AC casinos down 10 percent in January

February 11, 2008 2:05:22 PM PST
For more than a year now, things have been bad at Atlantic City's casinos, which are watching slots parlors in other states steal their some of their most profitable customers. But January was so bad that for the first time since gambling halls in Pennsylvania and New York debuted a year ago, all 11 Atlantic City casinos reported a revenue decline. Monthly revenue was down 10 percent, marking the 12th month out of the last 13 that revenues have fallen.

Last year was the first in the 30-year history of Atlantic City casino gambling that revenues decreased from the previous year.

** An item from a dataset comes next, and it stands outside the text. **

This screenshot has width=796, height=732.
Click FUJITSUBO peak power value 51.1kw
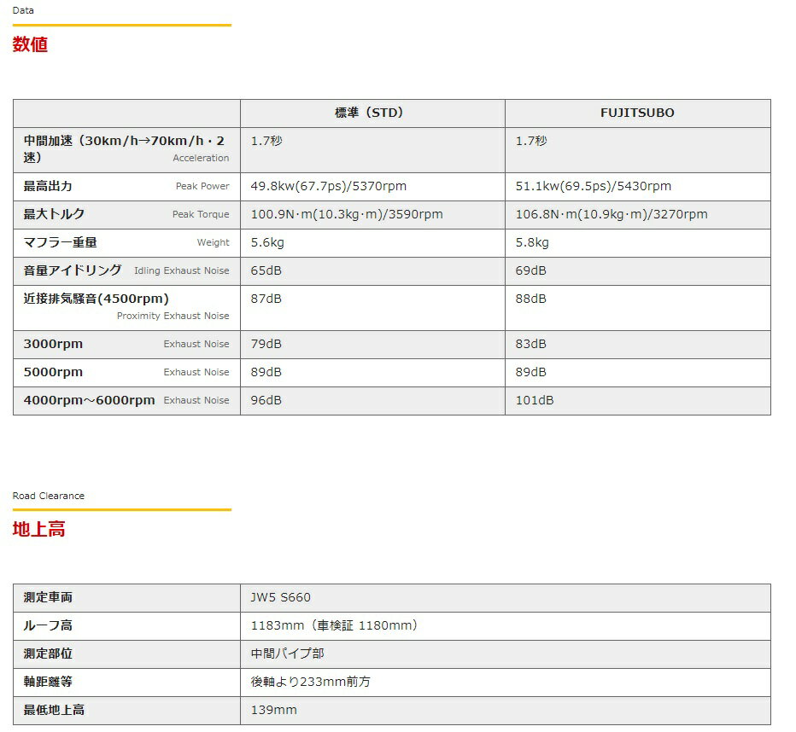(593, 186)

"Wintertime for the day-tripper is significantly more difficult for us when they have a choice in Pennsylvania or New York," said Carlos Tolosa, eastern division president of Harrah's Entertainment, which runs four casinos here. "They want to stay closer to home."

How bad was the latest report?

Five casinos reported double-digit declines, including two - the Tropicana Casino Resort and Trump Marina Hotel Casino - that each fell 21.1 percent.

The Atlantic City Hilton Casino Resort, which recently mothballed a $1 billion expansion plan, was down 17 percent, and its sister property, Resorts Atlantic City was down 14.3 percent.

The Showboat Hotel Casino was down 12.6 percent, Caesars Atlantic City fell 9.1 percent, the Trump Taj Mahal Casino Resort was down 7.8 percent, Bally's Atlantic City fell 7.5 percent, and Harrah's Atlantic City was down 7.3 percent.

Tolosa said hundreds of hotel rooms at Bally's and Caesars are temporarily unavailable due to renovations, which contributed to declines at those properties. The Bally's rooms will be done by the end of March, while the Caesars rooms won't be ready for occupancy again until Memorial Day weekend, he said.

Even the market leader, the Borgata Hotel Casino & Spa was down 3.9 percent despite taking in nearly $61 million, and Trump Plaza Hotel and Casino was down 0.8 percent.

All told, the casinos took in $355 million in January. Slot revenue declined by 13.9 percent to $234.2 million, and table games, which had largely held their own during last year's slump, were down 1.5 percent at $120.8 million.

Revenue is the amount of money won from gamblers; it is not profit.

The losing streak started in January 2007 when the impact of the new slots parlors in the Philadelphia suburbs hit. Since then, additional slot parlors in Pennsylvania and New York have steadily siphoned slots players who previously had no closer option to gamble than Atlantic City.

But Tolosa remains optimistic Atlantic City's losing streak will end soon. He noted that expansion projects at three casinos - Harrah's, the Borgata, and the Taj Mahal - will all be completed this year, adding thousands more rooms to the market.